## Exercise details
Find the line containing "Instruction: Expand Chrome's" in the entries below. Restate it and each line after it, word for word, up to and including the line containing "Tap the User".

## Input

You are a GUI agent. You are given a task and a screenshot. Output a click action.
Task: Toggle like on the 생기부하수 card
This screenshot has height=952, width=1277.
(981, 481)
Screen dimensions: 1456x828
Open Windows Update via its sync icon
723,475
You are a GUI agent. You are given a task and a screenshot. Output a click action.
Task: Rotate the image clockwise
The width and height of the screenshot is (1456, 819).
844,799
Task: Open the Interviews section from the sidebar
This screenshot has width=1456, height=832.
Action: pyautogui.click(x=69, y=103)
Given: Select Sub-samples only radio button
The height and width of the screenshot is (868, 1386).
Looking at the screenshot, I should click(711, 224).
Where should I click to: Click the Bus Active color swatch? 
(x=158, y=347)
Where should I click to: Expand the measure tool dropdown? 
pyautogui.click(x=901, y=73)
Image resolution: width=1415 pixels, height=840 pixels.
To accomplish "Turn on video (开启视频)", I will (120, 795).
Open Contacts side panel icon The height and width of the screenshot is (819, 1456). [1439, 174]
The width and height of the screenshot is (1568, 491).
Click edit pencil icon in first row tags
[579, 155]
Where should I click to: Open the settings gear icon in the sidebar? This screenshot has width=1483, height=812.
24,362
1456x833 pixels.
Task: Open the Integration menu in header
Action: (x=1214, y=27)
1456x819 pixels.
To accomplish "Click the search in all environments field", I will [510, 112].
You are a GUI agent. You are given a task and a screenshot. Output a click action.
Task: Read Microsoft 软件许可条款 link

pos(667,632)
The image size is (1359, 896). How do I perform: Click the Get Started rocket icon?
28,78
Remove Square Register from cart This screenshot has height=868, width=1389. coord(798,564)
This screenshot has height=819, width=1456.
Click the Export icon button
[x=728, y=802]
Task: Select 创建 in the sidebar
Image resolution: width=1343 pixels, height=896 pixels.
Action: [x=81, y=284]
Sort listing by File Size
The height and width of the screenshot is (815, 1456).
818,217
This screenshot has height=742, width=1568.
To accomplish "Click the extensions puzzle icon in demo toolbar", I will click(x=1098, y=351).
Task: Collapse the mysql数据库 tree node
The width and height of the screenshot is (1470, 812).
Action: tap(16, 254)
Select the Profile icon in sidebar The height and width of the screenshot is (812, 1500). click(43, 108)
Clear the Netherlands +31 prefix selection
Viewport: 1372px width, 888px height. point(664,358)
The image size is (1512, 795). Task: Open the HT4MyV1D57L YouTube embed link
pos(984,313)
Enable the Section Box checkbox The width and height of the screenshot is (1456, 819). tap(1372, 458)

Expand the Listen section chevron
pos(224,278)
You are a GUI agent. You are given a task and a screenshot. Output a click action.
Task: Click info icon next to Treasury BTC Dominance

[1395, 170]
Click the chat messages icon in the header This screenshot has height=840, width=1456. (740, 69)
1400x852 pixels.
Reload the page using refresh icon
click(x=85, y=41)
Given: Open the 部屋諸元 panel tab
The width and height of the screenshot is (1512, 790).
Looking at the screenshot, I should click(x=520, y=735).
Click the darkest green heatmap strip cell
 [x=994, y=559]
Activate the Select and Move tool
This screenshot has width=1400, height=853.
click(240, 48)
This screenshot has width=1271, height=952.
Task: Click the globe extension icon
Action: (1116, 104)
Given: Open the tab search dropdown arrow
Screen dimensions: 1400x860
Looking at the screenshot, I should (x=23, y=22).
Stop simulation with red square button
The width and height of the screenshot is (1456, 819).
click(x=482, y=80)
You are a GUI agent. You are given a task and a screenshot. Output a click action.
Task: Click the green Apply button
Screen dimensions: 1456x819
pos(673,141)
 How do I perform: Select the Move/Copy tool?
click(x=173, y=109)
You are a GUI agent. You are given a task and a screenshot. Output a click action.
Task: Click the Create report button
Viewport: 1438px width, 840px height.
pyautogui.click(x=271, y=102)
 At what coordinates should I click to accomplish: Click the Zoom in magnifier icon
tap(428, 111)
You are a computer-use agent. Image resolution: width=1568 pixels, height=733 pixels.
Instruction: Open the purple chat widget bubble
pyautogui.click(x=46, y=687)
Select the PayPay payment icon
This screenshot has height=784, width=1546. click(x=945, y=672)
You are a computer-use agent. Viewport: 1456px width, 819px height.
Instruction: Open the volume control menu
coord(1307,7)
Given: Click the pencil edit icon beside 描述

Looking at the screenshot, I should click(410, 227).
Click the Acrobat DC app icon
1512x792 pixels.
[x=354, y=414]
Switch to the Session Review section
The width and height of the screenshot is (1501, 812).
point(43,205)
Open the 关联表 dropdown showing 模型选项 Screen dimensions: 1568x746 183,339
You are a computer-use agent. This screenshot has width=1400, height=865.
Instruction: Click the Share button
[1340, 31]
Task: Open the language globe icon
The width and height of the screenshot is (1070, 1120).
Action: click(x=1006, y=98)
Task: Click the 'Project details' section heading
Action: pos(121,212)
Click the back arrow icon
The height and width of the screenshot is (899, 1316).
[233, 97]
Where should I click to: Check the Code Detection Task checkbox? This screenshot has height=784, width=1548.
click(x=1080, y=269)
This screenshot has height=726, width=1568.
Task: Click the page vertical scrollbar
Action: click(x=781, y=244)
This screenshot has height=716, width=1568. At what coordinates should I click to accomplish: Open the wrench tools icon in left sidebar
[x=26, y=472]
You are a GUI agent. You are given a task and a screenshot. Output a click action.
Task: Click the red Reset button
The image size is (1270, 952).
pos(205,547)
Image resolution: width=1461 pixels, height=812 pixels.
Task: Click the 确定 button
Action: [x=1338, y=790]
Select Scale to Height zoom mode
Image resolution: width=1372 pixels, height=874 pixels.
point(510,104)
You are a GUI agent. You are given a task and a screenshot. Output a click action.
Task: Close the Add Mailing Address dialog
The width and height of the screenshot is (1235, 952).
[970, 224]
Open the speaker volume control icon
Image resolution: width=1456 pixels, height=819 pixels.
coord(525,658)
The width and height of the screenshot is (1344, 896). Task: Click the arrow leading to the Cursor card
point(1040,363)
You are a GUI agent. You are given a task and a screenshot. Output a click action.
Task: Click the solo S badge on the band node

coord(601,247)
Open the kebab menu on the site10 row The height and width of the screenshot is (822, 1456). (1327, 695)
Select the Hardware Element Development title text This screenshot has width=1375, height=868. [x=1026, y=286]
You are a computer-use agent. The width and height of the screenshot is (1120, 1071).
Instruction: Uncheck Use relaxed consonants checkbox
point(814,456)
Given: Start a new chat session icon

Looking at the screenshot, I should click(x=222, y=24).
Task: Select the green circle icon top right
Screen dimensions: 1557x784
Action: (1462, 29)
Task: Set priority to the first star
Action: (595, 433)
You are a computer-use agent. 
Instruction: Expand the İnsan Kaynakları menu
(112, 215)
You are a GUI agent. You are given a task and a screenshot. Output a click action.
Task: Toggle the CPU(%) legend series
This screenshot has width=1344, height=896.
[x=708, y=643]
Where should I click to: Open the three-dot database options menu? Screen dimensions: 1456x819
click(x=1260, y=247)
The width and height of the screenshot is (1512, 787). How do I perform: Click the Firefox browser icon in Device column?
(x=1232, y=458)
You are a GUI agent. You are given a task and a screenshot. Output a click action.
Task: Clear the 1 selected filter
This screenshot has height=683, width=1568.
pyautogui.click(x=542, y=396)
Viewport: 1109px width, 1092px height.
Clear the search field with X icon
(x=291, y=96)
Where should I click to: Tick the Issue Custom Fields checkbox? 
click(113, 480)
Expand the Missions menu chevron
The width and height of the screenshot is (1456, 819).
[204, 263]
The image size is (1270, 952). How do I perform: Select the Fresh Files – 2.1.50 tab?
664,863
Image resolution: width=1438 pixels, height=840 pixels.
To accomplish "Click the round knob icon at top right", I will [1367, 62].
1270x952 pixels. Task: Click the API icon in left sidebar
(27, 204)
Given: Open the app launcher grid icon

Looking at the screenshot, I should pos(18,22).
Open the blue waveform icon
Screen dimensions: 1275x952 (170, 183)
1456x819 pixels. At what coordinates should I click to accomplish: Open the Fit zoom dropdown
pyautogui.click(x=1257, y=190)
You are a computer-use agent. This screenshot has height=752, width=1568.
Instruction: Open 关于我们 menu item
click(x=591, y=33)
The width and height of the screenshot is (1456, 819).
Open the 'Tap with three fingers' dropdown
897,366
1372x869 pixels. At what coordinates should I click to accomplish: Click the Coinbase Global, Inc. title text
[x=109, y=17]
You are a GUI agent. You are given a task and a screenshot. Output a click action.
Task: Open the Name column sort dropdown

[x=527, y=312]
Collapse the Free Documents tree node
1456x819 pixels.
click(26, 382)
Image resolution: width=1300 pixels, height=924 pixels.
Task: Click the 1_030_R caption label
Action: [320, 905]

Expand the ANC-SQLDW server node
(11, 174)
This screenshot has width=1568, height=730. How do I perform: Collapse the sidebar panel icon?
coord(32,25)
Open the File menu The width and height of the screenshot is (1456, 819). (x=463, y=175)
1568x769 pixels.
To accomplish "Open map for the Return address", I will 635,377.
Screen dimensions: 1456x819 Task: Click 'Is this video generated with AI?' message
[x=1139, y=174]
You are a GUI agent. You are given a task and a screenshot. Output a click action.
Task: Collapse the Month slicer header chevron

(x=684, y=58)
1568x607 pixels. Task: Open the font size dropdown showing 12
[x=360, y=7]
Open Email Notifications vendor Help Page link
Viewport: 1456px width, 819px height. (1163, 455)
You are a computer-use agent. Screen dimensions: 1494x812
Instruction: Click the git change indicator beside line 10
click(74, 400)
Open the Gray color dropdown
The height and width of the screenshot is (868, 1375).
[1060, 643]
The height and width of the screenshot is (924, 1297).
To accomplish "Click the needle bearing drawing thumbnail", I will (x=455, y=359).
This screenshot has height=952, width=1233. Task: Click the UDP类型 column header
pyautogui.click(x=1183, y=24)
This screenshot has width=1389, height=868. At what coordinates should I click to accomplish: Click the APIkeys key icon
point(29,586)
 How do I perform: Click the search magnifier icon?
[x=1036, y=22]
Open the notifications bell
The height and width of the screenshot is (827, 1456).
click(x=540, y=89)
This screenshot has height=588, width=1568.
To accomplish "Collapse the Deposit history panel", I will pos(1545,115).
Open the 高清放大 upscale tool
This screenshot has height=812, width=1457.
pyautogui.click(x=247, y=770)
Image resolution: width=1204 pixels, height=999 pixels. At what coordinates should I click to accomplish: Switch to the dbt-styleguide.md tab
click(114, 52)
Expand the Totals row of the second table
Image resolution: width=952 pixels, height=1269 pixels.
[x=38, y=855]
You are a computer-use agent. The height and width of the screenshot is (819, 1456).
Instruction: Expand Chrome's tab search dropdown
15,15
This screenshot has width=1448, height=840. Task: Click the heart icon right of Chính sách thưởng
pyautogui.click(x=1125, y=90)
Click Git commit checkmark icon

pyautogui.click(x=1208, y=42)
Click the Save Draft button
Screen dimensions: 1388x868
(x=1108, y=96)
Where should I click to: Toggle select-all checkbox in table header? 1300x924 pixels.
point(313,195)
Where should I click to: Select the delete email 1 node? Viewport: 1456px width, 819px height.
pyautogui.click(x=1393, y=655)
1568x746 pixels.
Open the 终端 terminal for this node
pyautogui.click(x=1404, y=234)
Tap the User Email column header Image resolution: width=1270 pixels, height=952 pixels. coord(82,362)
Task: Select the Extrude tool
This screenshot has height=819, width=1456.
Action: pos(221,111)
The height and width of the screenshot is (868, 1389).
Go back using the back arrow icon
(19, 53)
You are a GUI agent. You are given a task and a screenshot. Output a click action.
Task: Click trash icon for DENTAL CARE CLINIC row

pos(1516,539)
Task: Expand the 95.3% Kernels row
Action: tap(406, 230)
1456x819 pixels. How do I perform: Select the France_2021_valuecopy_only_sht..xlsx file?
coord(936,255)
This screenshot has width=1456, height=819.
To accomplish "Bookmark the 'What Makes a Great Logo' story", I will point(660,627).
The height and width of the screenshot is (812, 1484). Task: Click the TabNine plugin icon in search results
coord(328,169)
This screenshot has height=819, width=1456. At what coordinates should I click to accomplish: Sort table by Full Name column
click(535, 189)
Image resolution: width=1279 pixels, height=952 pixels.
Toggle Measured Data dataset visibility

## Answer to this exercise
Instruction: Expand Chrome's tab search dropdown
15,15
This screenshot has width=1448, height=840. Task: Click the heart icon right of Chính sách thưởng
pyautogui.click(x=1125, y=90)
Click Git commit checkmark icon

pyautogui.click(x=1208, y=42)
Click the Save Draft button
Screen dimensions: 1388x868
(x=1108, y=96)
Where should I click to: Toggle select-all checkbox in table header? 1300x924 pixels.
point(313,195)
Where should I click to: Select the delete email 1 node? Viewport: 1456px width, 819px height.
pyautogui.click(x=1393, y=655)
1568x746 pixels.
Open the 终端 terminal for this node
pyautogui.click(x=1404, y=234)
Tap the User Email column header Image resolution: width=1270 pixels, height=952 pixels. coord(82,362)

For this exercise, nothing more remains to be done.